The state Supreme Court heard arguments Wednesday on whether extending the Michigan income tax to pensions is legal. The arguments focused largely on whether the method in which the pension tax is phased in amounts to a graduated income tax. That is not allowed under the Michigan Constitution. Opponents also argued the tax violates the Michigan Constitution by reducing the income of public employees after the state agreed to a bargain.
Dan McLellan is an attorney for state and federal retirees, and the A-A-R-P. He says if public employees lose before the Supreme Court, they will go to federal courts.
McLellan says, "This is a contract that the people of the state of Michigan made with state employees, teachers, and other public employees and that contract is protected by the federal constitution and we're reasonably comfortable that the federal courts will enjoin the tax even if the court today says it's OK."

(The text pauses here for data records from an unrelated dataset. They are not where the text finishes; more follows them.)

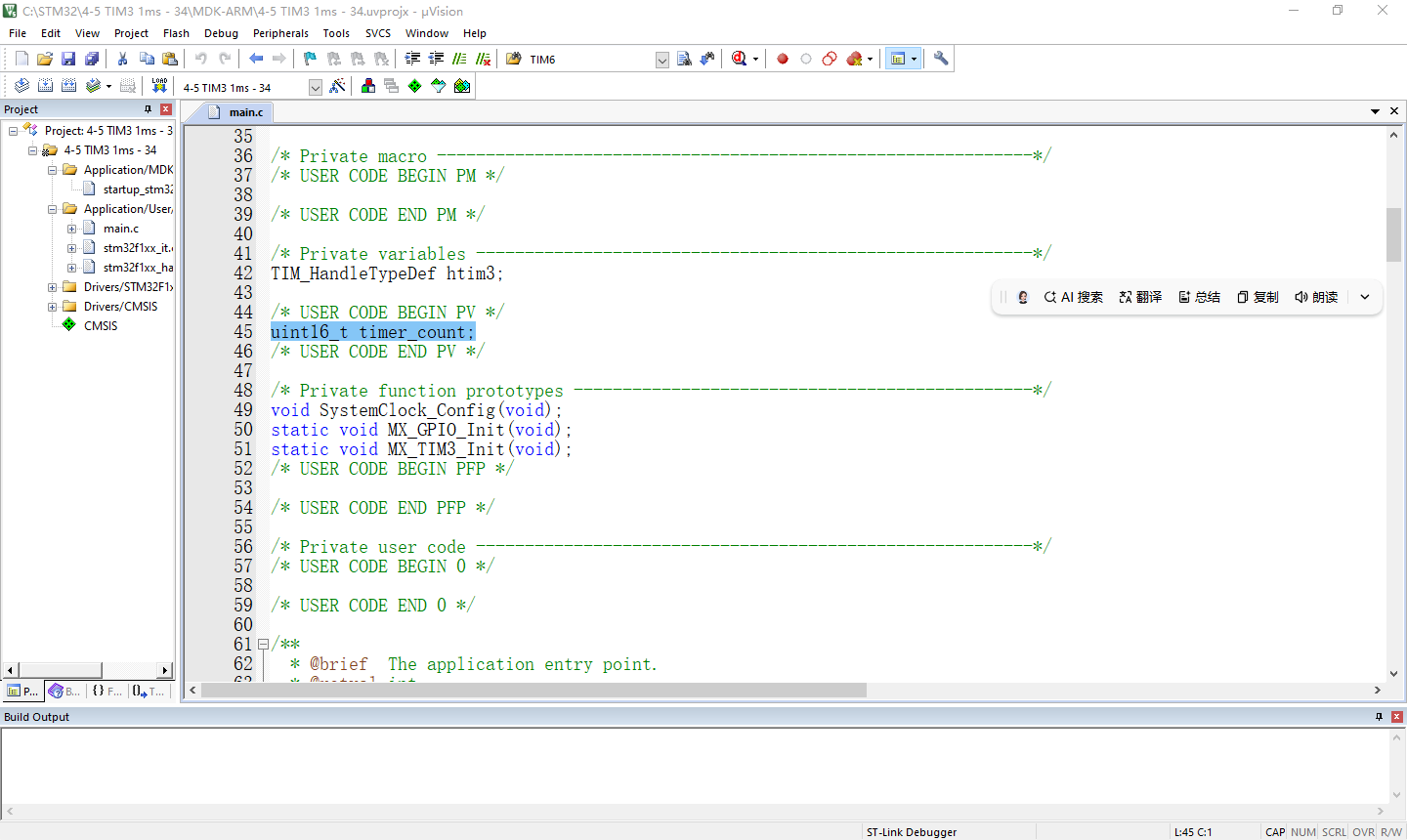Viewport: 1407px width, 840px height.
Task: Open Options for Target magic wand icon
Action: 337,86
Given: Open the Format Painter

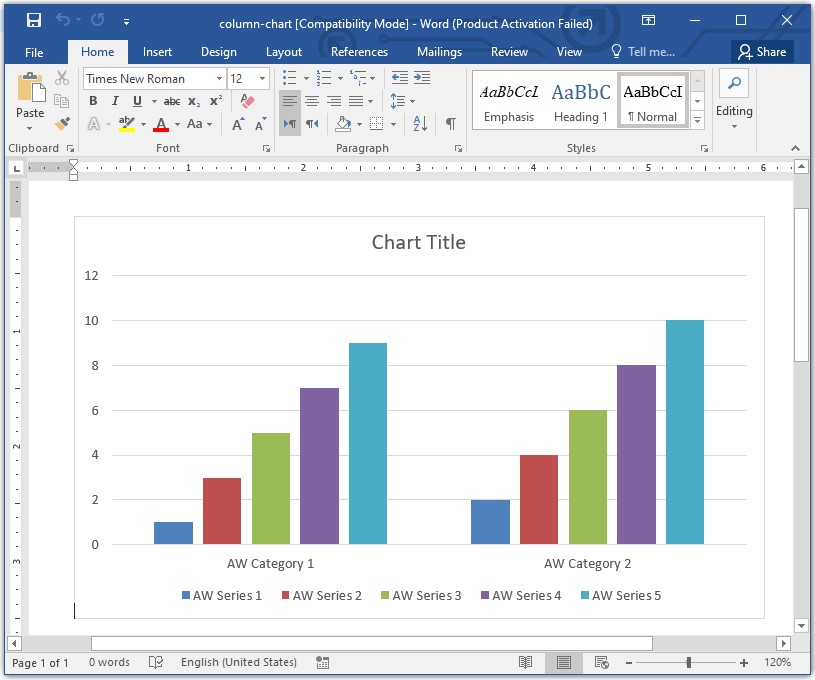Looking at the screenshot, I should 59,124.
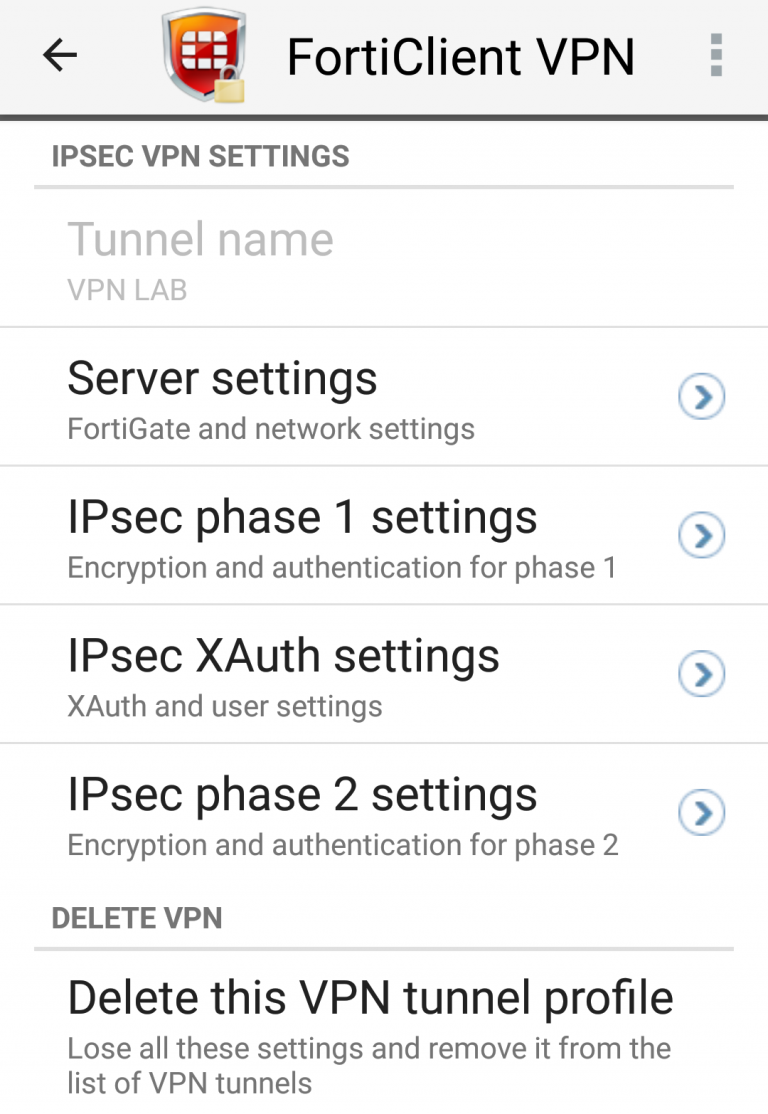Click the Server settings chevron arrow
This screenshot has height=1114, width=768.
(x=701, y=396)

Governor Rick Snyder is counting on revenue from the tax on pensions to keep the state budget balanced. The Snyder administration argues the tax is fair because it treats everyone's income the same regardless of where it is from.
Lieutenant Governor Brian Calley was in the audience to watch the arguments. He says the new state budget will come up short if the tax on pensions is not upheld.
Lt. Governor Calley says, "We have passed a budget that's based on assumptions embedded in our tax system and, so the short-term critical component is that. Over the long term, it's very important that we treat citizens the same regardless of your source of income."
Calley says that's because, under the plan, everyone who makes enough money will pay the same four-point-three-five percent state income tax. He says the court should rule quickly to ensure budget stability.
It the tax is not upheld, the state budget will be short 340 (m) million dollars. The pension tax would help offset the revenue loss from eliminating the Michigan Business Tax.